You can find the (68MB) file I'm using here.

You can find both of the below code files on GitHub here.

Go implementation

Here is the Go implementation:

package main

import (
	"bufio"
	"fmt"
	"os"
)

func main() {
	lineChan := make(chan string, 16)

	// ------------------------------------------------------------------------------
	// Loop over the input file in a separate fiber
	// ------------------------------------------------------------------------------
	go func() {
		defer close(lineChan)

		gcFile, err := os.Open("Homo_sapiens.GRCh37.67.dna_rm.chromosome.Y.fa")
		defer gcFile.Close()
		if err != nil {
			panic(err)
		}

		scan := bufio.NewScanner(gcFile)
		for scan.Scan() {
			line := scan.Text()
			lineChan <- line
		}
	}()

	at := 0
	gc := 0

	for line := range lineChan {
		if line[0] == '>' {
			continue
		}

		for _, chr := range line {
			switch chr {
			case 'A', 'T':
				at += 1
				continue
			case 'G', 'C':
				gc += 1
				continue
			}
		}
	}

	var gcFrac float64
	gcFrac = float64(gc) / float64(at+gc)
	fmt.Printf("GC fraction: %f\n", gcFrac)
}

Compile and run with e.g.:

GOMAXPROCS=4; go build -o gcgo gc.go
./gcgo

Crystal implementation

... and here is the same functionality, implemented in Crystal:

lines_chan = Channel(String).new(16)

# ------------------------------------------------------------------------------
# Loop over the input file in a separate fiber (and thread, if you set the
# CRYSTAL_WORKERS count to something larger than 1), and send its output on a
# channel
# ------------------------------------------------------------------------------
spawn do
  gcfile = File.new("Homo_sapiens.GRCh37.67.dna_rm.chromosome.Y.fa")                                      
  gcfile.each_line() do |line|                                                                            
    lines_chan.send(line)                                                                                 
  end                                                                                                     
  gcfile.close 
ensure  
  lines_chan.close
end

# ------------------------------------------------------------------------------
# Loop over the lines on the channel in the main thread, and count GC fraction.
# ------------------------------------------------------------------------------
at = 0
gc = 0
while line = lines_chan.receive?
  if line.starts_with?('>')
    next
  end
  line.each_byte() do |chr|
    case chr
    when 'A', 'T'
      at += 1
      next
    when 'G', 'C'
      gc += 1
      next
    end
  end
end

# ------------------------------------------------------------------------------
# Output results
# ------------------------------------------------------------------------------
gcfrac = gc / (gc + at)
puts "GC fraction: #{gcfrac}"

Note that to run the Crystal program with true multi-threading, you have to send a flag: -Dpreview_mt, to use it.

Compile and run with e.g.:

CRYSTAL_WORKERS=4; crystal build --release -Dpreview_mt -o gccr gc.cr
./gccr

Some differences

We can note a few differences:

Conclusion

I think it is a bit early to draw to hard conclusions between the two langauges, as Crystal is so new, and this is just a very first test by me.
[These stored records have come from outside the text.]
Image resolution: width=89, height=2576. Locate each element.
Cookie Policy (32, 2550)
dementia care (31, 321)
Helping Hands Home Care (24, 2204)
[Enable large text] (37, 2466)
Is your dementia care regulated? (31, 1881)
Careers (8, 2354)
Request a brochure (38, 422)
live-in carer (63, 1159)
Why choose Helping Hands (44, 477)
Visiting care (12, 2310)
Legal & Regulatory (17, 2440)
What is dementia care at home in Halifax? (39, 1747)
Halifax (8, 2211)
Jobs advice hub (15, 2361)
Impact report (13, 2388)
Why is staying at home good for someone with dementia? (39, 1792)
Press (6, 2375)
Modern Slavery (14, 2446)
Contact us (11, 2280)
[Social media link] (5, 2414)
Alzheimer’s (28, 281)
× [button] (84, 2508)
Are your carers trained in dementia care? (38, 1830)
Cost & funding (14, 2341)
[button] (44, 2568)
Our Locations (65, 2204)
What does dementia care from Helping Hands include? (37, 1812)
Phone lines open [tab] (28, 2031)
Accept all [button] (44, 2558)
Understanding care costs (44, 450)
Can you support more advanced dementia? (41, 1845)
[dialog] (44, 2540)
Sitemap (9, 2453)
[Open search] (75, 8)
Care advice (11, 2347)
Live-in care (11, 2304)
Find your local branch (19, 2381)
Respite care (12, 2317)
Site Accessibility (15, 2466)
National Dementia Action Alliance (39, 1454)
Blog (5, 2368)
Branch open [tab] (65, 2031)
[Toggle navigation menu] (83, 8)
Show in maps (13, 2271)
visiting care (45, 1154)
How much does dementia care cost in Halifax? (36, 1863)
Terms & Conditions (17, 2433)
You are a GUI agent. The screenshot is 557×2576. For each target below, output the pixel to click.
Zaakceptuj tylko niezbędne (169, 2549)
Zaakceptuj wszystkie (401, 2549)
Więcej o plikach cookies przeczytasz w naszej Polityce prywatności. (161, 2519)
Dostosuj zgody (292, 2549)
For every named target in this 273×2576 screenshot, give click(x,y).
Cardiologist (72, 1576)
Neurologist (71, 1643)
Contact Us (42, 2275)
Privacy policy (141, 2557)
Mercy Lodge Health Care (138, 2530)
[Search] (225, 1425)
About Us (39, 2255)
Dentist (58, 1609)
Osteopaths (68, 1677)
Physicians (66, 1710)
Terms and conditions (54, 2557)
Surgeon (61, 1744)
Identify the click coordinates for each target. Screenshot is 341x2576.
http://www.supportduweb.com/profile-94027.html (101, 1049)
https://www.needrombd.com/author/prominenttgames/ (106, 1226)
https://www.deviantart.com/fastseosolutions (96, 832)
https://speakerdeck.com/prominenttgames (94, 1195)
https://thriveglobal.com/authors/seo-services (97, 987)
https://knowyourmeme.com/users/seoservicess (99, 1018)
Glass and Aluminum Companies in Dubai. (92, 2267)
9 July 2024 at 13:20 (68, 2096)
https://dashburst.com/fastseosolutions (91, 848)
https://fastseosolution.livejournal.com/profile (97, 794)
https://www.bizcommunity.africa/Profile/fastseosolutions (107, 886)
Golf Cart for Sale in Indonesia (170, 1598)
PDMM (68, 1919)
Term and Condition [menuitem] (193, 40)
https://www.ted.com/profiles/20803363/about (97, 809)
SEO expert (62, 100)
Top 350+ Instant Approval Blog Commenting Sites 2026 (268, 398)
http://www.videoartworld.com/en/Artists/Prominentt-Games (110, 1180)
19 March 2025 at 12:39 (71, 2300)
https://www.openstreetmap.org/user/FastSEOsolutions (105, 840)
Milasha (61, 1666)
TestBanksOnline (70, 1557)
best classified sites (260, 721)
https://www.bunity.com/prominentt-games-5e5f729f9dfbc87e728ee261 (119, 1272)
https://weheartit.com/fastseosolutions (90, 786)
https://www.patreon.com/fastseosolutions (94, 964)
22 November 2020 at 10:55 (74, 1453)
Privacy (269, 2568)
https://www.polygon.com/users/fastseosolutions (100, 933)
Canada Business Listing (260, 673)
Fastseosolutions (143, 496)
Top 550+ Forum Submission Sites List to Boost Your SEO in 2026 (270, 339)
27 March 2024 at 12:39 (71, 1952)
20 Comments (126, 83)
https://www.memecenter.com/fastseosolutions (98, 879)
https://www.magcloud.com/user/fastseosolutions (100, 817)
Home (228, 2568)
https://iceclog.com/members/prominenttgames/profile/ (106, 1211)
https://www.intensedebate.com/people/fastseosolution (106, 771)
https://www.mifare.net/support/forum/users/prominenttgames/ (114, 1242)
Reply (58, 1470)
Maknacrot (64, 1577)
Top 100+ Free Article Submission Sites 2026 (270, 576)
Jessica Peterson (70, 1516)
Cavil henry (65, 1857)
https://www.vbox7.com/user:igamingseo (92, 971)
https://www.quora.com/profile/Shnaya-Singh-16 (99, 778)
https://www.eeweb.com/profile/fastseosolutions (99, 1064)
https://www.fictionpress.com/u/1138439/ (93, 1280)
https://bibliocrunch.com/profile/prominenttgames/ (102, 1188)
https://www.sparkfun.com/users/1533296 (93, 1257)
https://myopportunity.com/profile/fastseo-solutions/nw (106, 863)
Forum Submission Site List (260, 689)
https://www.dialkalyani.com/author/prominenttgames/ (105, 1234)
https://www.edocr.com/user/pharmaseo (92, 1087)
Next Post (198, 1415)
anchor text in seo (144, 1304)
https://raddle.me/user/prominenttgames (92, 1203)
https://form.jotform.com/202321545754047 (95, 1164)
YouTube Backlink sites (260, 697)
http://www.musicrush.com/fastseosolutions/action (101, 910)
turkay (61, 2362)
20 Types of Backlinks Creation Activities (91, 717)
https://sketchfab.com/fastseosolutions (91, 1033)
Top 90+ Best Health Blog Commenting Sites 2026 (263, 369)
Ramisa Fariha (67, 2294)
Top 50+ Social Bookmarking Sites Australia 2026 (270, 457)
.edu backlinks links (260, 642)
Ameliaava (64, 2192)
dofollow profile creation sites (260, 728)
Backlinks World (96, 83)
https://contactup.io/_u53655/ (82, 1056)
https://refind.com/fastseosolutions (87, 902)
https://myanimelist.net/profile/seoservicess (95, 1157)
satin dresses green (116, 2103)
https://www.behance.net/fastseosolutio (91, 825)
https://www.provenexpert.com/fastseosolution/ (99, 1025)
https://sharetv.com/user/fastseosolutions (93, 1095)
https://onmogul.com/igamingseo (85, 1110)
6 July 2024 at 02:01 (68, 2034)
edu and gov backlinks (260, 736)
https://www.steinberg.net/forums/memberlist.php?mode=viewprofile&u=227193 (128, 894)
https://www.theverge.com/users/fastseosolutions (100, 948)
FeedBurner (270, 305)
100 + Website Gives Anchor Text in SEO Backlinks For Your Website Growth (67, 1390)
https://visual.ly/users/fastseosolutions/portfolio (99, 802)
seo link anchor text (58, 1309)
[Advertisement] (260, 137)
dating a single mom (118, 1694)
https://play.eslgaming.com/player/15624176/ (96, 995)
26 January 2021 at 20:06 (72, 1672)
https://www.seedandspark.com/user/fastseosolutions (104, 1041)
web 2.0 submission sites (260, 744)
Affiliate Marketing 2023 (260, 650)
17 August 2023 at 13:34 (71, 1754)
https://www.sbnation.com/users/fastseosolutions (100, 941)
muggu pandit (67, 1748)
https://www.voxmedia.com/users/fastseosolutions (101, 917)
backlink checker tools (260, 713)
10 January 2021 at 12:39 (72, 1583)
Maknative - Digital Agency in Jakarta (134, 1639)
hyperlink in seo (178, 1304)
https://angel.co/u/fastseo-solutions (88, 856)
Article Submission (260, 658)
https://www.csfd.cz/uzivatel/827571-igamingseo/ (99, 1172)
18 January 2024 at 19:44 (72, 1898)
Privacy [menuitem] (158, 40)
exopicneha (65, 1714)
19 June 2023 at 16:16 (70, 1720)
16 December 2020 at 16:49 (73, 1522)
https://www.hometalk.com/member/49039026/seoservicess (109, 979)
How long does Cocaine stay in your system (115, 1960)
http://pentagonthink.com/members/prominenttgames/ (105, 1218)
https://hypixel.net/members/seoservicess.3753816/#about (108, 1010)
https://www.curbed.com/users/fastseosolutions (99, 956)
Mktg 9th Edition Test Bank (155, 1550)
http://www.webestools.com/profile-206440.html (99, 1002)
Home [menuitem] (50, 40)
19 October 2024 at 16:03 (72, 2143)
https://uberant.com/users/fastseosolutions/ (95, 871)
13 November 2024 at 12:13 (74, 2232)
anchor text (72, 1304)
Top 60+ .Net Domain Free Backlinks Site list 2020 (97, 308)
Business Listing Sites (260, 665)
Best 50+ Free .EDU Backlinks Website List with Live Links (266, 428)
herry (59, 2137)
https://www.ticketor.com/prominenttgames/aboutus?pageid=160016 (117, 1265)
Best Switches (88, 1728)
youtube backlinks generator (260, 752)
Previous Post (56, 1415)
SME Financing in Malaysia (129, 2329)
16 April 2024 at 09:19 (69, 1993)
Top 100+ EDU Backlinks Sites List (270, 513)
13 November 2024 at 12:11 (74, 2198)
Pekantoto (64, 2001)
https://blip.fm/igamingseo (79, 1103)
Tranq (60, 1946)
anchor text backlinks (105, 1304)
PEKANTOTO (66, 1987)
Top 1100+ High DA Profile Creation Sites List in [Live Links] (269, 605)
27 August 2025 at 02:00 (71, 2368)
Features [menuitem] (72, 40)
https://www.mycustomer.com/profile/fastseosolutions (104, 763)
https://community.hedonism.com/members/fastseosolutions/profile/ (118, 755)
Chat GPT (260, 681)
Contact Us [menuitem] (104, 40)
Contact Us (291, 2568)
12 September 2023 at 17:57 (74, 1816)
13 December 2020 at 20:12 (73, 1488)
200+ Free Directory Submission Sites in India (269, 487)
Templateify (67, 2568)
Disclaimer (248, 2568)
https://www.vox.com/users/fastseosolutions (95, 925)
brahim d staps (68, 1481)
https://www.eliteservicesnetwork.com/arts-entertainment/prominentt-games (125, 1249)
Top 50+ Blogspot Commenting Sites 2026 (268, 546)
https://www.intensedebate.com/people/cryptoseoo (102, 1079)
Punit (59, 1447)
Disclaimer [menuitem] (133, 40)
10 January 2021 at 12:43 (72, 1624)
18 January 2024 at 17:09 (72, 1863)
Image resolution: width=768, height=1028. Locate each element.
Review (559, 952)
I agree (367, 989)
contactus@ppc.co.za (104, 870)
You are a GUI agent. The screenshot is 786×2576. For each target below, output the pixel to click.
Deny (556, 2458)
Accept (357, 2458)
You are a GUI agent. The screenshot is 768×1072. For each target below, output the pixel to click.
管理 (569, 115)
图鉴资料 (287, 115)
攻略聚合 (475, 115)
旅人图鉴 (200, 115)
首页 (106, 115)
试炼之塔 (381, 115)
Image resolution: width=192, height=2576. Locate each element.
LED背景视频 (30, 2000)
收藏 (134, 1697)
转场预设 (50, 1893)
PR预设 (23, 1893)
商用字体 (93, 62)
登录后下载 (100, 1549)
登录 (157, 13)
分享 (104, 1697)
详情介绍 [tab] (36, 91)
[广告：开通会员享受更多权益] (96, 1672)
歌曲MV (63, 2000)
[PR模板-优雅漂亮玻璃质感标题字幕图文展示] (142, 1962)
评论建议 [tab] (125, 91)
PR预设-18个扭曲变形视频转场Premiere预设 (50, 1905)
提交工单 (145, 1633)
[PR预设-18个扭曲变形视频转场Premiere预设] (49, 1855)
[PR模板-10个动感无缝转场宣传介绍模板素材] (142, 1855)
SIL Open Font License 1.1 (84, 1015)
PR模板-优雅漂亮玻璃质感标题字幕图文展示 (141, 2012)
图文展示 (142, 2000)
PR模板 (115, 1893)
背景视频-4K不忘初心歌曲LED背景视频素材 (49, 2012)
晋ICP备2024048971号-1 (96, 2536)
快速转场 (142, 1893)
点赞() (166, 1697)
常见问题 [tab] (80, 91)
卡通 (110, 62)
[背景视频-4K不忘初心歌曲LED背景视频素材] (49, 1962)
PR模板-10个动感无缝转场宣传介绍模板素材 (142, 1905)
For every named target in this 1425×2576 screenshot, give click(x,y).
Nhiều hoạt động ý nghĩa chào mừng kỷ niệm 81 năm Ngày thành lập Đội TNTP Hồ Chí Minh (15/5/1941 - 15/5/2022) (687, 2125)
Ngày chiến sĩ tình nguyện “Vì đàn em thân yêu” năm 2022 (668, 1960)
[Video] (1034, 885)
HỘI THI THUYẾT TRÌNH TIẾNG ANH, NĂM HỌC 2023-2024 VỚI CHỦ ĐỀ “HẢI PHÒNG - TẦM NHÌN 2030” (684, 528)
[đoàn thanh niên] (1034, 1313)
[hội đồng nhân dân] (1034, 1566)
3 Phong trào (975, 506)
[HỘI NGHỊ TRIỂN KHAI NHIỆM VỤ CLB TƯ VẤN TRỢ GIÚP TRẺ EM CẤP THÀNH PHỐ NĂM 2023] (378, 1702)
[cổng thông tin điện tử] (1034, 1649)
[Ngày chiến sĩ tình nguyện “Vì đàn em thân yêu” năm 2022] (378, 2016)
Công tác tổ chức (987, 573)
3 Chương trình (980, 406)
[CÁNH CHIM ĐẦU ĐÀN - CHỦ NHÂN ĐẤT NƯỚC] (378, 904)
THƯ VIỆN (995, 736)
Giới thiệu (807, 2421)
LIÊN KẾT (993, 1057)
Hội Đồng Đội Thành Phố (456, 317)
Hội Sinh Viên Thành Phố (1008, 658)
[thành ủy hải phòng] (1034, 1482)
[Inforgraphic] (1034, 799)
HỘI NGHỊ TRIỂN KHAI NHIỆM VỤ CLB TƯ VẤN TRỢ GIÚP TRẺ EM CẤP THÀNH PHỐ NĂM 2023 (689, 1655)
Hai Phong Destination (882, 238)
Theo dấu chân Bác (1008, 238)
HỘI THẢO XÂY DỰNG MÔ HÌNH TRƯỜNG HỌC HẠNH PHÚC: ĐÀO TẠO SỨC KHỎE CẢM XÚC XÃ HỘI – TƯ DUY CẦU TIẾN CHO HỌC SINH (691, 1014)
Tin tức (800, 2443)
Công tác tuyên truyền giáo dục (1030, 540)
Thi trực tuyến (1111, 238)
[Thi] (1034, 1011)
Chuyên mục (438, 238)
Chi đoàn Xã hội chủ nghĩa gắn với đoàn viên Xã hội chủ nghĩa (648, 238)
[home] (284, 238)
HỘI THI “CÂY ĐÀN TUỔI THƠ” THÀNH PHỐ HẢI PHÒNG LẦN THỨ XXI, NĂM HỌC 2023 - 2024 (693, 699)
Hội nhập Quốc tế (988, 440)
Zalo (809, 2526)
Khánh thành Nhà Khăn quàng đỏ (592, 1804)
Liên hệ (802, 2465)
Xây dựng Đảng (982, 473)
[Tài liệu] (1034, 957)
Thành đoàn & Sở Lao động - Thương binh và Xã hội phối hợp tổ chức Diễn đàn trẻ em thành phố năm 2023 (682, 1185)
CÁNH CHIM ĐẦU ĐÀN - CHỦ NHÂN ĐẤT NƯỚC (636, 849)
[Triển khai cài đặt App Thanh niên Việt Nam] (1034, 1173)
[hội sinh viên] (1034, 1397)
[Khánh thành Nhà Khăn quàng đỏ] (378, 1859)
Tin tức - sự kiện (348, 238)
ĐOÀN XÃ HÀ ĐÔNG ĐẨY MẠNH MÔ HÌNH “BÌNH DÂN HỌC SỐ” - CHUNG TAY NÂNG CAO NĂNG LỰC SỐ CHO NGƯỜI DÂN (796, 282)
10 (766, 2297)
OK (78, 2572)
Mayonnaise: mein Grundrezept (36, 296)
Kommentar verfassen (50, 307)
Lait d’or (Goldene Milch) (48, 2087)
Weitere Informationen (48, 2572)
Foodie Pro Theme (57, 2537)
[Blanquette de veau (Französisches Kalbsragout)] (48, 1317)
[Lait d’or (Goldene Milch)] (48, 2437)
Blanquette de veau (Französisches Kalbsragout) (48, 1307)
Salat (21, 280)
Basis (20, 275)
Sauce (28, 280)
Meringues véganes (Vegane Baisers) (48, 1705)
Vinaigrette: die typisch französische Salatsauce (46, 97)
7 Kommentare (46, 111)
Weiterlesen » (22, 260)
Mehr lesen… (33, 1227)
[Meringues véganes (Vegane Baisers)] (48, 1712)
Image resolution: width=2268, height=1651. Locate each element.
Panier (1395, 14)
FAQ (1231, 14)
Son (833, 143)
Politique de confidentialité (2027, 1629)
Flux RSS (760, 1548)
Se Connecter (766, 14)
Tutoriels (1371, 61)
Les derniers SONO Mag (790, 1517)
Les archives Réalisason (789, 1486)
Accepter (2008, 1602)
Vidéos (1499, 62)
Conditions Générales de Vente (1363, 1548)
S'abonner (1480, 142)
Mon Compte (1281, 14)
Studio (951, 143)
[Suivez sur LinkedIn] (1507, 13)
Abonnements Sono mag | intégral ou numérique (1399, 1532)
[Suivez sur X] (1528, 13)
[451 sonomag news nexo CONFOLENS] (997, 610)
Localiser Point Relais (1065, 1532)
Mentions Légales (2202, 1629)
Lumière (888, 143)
But I find it interesting to have two languages with a similar set of concurrency primitives, to be able to compare various factors, as well as approaches taken.

Crystal looks like a promising alternative to Go, for concurrency use cases which allows writing in a much more script-like syntax. This could potentially make it a really interesting language for scientific fields such as bioinformatics, something that bioinformatics luminary Heng Li has been blogging about (and pointed out a problematic area for deployment, currently).

I'm still worried about whether Crystal will manage to provide the same level of extremely portable, statically linked binaries though (EDIT: there's a workaround, using alpine linux), and this might turn out to be a real dealbreaker. Also, with the upcoming generics implementation in Go, some of the complexities of Go might be possible to hide away for end-users of some libraries, by providing high-level abstractions over typical complex tasks. One can of course also wonder if Crystal will be able to reach the level of popularity and size of ecosystem as Go, without a large industry backer (maybe if they can leverage the large number of Ruby-developers looking for a new compiled, fast language?).

It will be interesting to see what happens, as Crystal gets closer to 1.0, and Go soon gets generics into the language. What can be said for sure, is that we will soon have more options, for writing concurrent, performant code.

Samuel (Twitter: @smllmp)

Note: Some discussions on the post is/has been happening on reddit, and on the crystal forum.

Edit Sep 5, 2020, 19:45 CET: Update code to use "ensure", after feedback from @asterite.
Edit Sep 7, 2020, 08:35 CET: Clarify about how to compile optimized Crystal code.
Edit Sep 7, 2020, 08:57 CET: Add note about linking statically on alpine linux.